I’m usually pretty quick to push back against 3DP broscience, but enough people have demonstrated that you can induce this sort of artifacting by, e.g., switching between bang bang and PID control that it seems pretty well settled to me.

And to be clear – I don’t think the difference between these two PID tunings is going to be that drastic, just noting it as a potential benefit to this approach as a general purpose calibration. Heavy, kinematically mounted beds like mine are fine with an aggressive tune – machines like, say, a Prusa with a thin sheet bed or a Voron where they’re already limiting bed heater output because the overconstrained bed mounting can taco the bed may benefit more from a tune that errs on the side of staying closer to a steady state.

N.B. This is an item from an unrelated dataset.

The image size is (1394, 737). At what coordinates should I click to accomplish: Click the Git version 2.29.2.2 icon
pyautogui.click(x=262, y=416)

Empirical evidence attached:

RHS is the original “as shipped” CR-10S Pro firmware (I bought one of the very early units) that shipped with very poorly customised Marlin using bang-bang bed control. Not sure why they did this, but I suspect that they tried to awkwardly protect reliability of the awful bed SSR. But that’s a totally different story.

LHS is one of my early attempts at fixing some of the printer issues where I used mainline Marlin with PID bed control enabled.

I don’t have any test prints, but the bed “breathing” with the bang-bang control was resulting in vertical artifacts on the prints. This is what prompted me to investigate the root cause in the first place…

Although going off topic here:
Thermal expansion coefficient for aluminum: 23E-6 m/(m x °C)
Bed Size: 300 mm
Delta T: +/- 1 °C
Expansion = 1 x 23E-6 x 0.3 = +/- 0.0069 mm

I do believe there is an effect on thermal expansion when going from room temp to printing temp (e.g. tacoing, z-offset etc). I also do believe there could be an effect on the first layer(s). On a halfway stabilized (temperature wise) system with a swing of +/-1 °C, I do not believe in further effects.

That’s assuming uniform heating and expansion of both the bed and its mounting system. It’s the fact that that doesn’t happen in practice that causes the bed the deflect unevenly during prints.

Stefan from CNCKitchen ran into this exact issue a while back and saw artifacting with bang bang with the type of +/-1C variance you’re talking about:

Like I said, it’s the fact that people have been able to demonstrate this in a repeatable manner that sold me on it being a real thing.

You need to use a larger tolerance, not more peaks. given the slice of output you posted above , id say you need pass in a tolerance between .012 and .015.